Nima stopped. The wind stirred the ashes around her boots. "I think it was both," she murmured. "A guardian and a consequence. Something bound to the Song… maybe even a fragment of the Bell's own will."

Dmitri frowned, his brows drawn. "A will?"

"Everything we've seen… everything it's done to the world," she said, slowly turning to him, "it doesn't feel accidental. It wants something. The Song—it isn't just a curse. It's a message. A demand."

They pressed on, but now the silence seemed deeper. The ash underfoot gave way to stone as they approached a chasm spanned by an ancient bridge. The stonework was cracked and uneven, and the air shimmered faintly around it.

Something was waiting on the other side.

Nima sensed it first—the subtle weight of presence. Not like before. Not rage, not wrath. Curiosity.

She drew her blade slowly. Dmitri followed suit.

A voice echoed from the other side, calm and composed. "You carry it openly. Bold. Or foolish."

A figure stepped forward from the shadows beneath the broken arch. A woman in a cloak of mothwing and iron thread. Her face was partially veiled, and her hands bore the brand of the Bell—coiled script seared into flesh, still glowing faintly.

"I heard the Song when it screamed," she said. "You did something most thought impossible." Her tone wasn't reverent.
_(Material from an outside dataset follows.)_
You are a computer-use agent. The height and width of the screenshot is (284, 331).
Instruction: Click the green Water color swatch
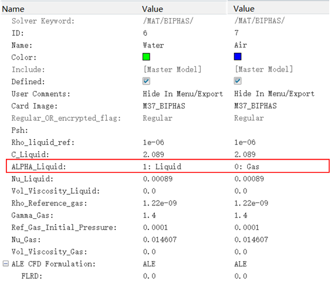(x=146, y=57)
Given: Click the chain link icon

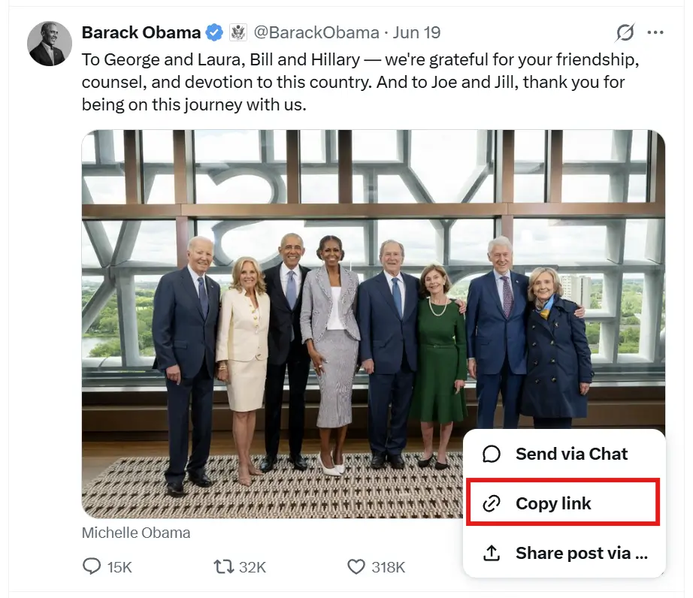Looking at the screenshot, I should (x=492, y=503).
It was… speculative.

"Who are you?" Nima asked, blade raised but not yet striking.

The woman bowed her head, just slightly. "I am Miren, a Bell-Seer. Or was. Until the Song turned inside-out and took my temple with it."

Dmitri lowered his sword slightly. "A survivor?"

"A witness," Miren corrected. "The Bell spoke once to me. Then it bled into my dreams. Now it sings through the cracks of the world. And you've cracked it further."

Nima stepped closer. "What do you want?"

"Truth. The kind that doesn't whisper. The kind that stares back." Miren's eyes glinted beneath her veil. "But first… I want to know what you heard when you silenced the Song."

Nima didn't answer.

Instead, she reached for the shard.

As her fingers touched the wrapped fragment, the air twisted. The bridge groaned. Miren flinched slightly.

"Ah," she breathed. "It's alive. Still listening."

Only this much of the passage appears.